In connection with the audits of the Company’s financial statements for the fiscal years ended December 31, 2010 and 2011 and the subsequent interim period through November 14, 2012, (i) PKF’s report on the financial statements for such periods did not contain any adverse opinion or disclaimer or opinion, nor were such reports qualified or modified as to uncertainty, audit scope, or accounting principles, (ii) there were no disagreements with PKF on any matter of accounting principles or practices, financial statement disclosure, or auditing scope or procedures, which disagreements, if not resolved to PKF’s satisfaction, would have caused PKF to make reference in connection with its opinion to the subject matter of the disagreement, and (iii) there were no “reportable events,” as that term is described in Item 304(a)(1)(v) of Regulation S-K.

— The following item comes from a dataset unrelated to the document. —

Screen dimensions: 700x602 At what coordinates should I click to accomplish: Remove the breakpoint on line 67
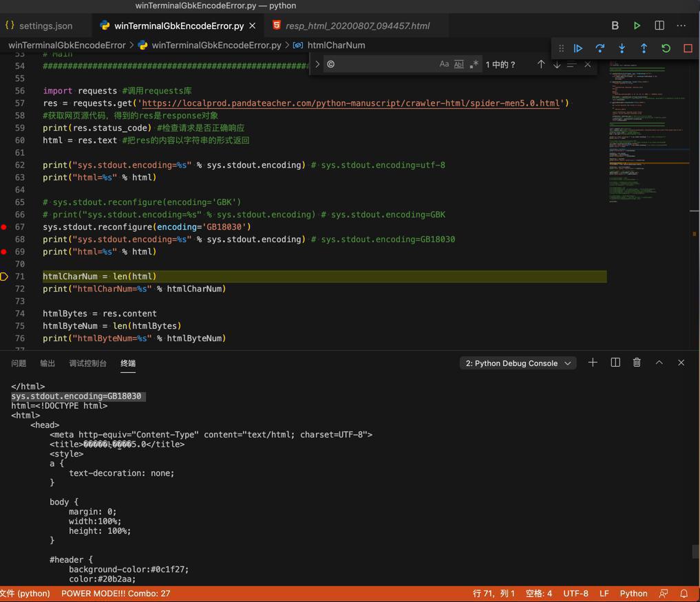point(4,227)
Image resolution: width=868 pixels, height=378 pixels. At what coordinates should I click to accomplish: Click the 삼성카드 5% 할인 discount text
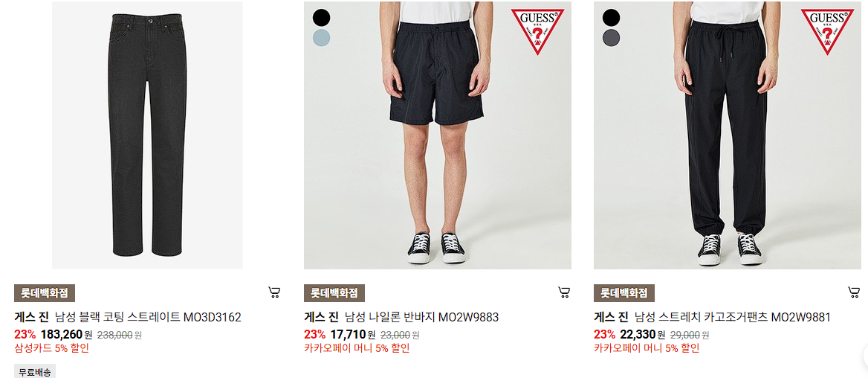coord(51,348)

Attached as Exhibit 16.1 is a copy of PKF’s letter addressed to the SEC relating to the statements made by the Company in this Current Report on Form 8-K.

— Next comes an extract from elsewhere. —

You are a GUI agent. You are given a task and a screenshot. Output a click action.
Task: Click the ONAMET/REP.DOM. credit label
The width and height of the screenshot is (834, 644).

During the Company’s two most recent fiscal years and in the subsequent interim period prior to November 14, 2012, the Company did not consult with Hutchinson and Bloodgood LLP regarding (i) the application of accounting principles to a specific completed or contemplated transaction, or the type of audit opinion that might be rendered on the Company’s consolidated financial statements and no written or oral advice was provided by Hutchinson and Bloodgood LLP that was an important factor considered by the Company in reaching a decision as to the accounting, auditing or financial reporting issue or (ii) any matter that was either the subject of a disagreement or event, as set forth in Item 304(a)(1)(iv) or Item 304(a)(1)(v) of Regulation S-K.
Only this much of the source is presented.